Detected ultrasonically, LOF defects are behind the heating wires. In this case, the copper wires have diameters ranging from 0.6-1.7mm with a spacing of two to four milimetres, depending on the coupling design. To resolve any defects from the wires, a tightly focused ultrasonic beam is necessary. Consequently, a contact inspection would not be possible and a water gap scan would be more appropriate. A single pass of the probe around each end of the coupling is desirable.
Three different types of flaws were intentionally developed – LOF, LOP and incorrect heating. These were generated by grease, cold welds, poor penetration and the pipe not being scraped. The majority of the welds were subjected to a crush test after non-destructive testing to verify the results gained with ultrasonic inspection.
The ultrasonic characteristics of the weld change with temperature. To provide stable inspection conditions, the elapsed time after welding was measured. The longitudinal ultrasound velocity in the coupling at 20°C was measured at 2,220m/s. It was concluded that the 250mm diameter needs to wait two hours after heating before being inspected, whereas a 125mm diameter coupling could be inspected one hour after heating.
To achieve the required flaw detection resolution, a seven megahertz phased array probe was designed by TWI and manufactured by Vermon, based in Tours, France, for the 125mm couplers. This was a compromise between material attenuation, focal spot size and defect resolution. A phased array probe with a 0.4mm focal spot was produced at the coupling fusion face to enable resolution of the wires and flaws.

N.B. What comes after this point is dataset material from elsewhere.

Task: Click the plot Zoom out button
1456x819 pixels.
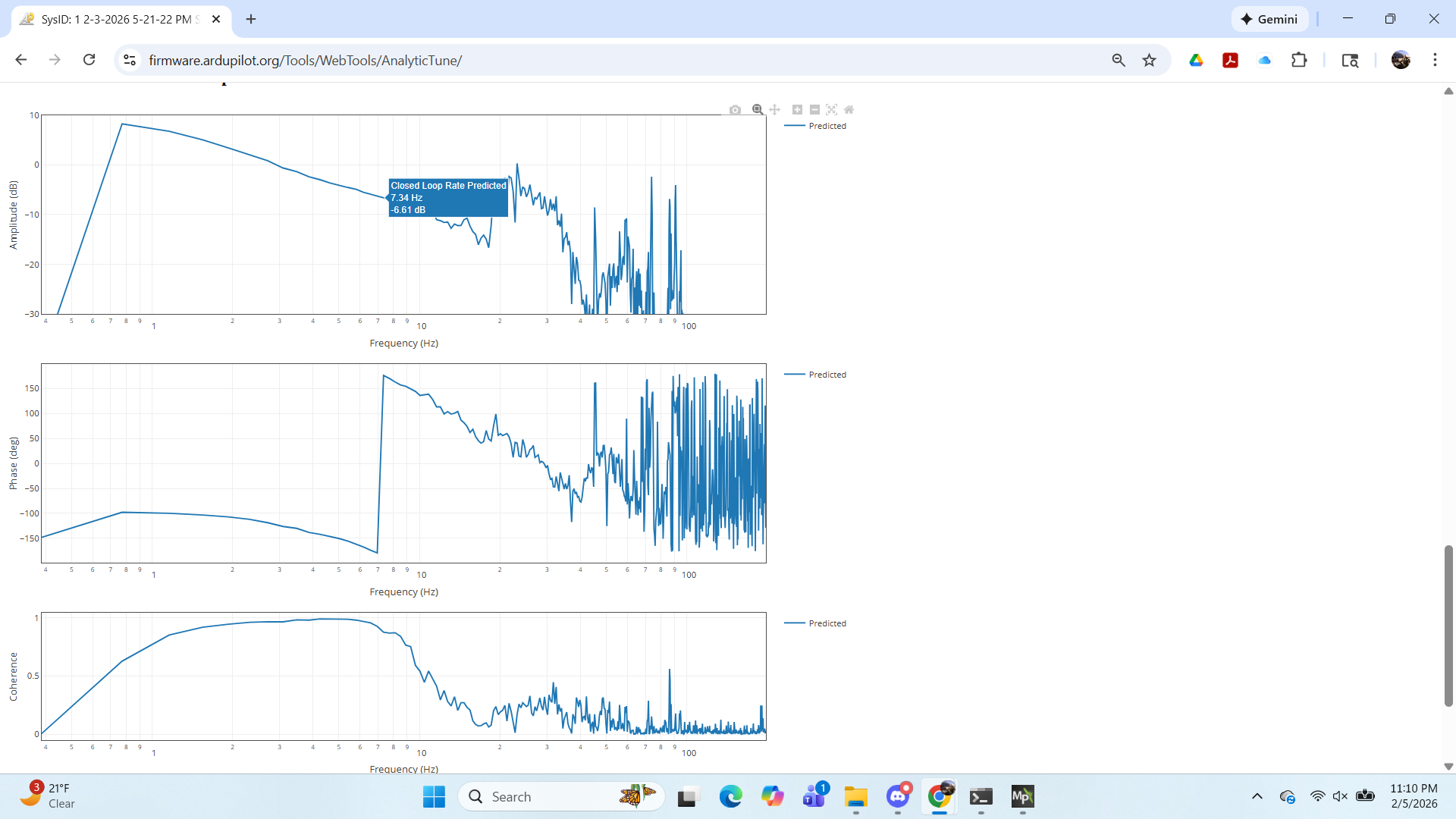Action: coord(814,110)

Both ends of the electrofusion joint need to be inspected. To record the probe position and achieve an immersion inspection around the pipe, a prototype phased array non-destructive test manipulator has been manufactured, which provides a scan around the coupling on each end of the pipe. The prototype has been built to fit on a 125mm diameter pipe. The samples tested contained either no flaws or a selection of flaws such as LOP, LOF and heating time reduced.
From the trials, it was established that the defect types listed above were detected and sized. Incorrect scraping of the pipe ends generates a weak weld, but not a LOF. This defect has not been detected reliably by phased array inspection.
All the tests showed that LOF defects, which were four milimetres in diameter, could be reliably detected in the joint configurations.
Characterisation of LOP and LOF is provided by the position of the wires. Both flaws are under the heating wires, but for LOF the wires are in a straight line, whereas for LOP, misalignment can be seen.
Lack of heating can cause a reduction in joint strength, but it does not necessarily cause LOF. This defect is found by measuring the position of the HAZ. If the heating time is reduced, the zone appears closer to the wires on the ultrasonic image.
A correlation has been established between the physical measurement of the HAZ and the results obtained ultrasonically.
These prove that the phased array inspection method can provide a reliable value for the HAZ and diagnose an incorrect heating cycle.
The prototype manipulator has been trialled at Italgas, Italy, and proved easy to handle, with an inspection time of under two minutes for a complete coupling.
To assess the cohesion of a polyethylene pipe/electrofusion socket or saddle assembly, a crush test was performed by crushing the joint pipe adjacent to the coupling.
A comparison of the ultrasonic phased array results versus the intended flaws inserted into the pipe joints has been made at Italgas under blind inspection conditions. The crush tests demonstrated that the quality of the welds could be determined by the inspection system.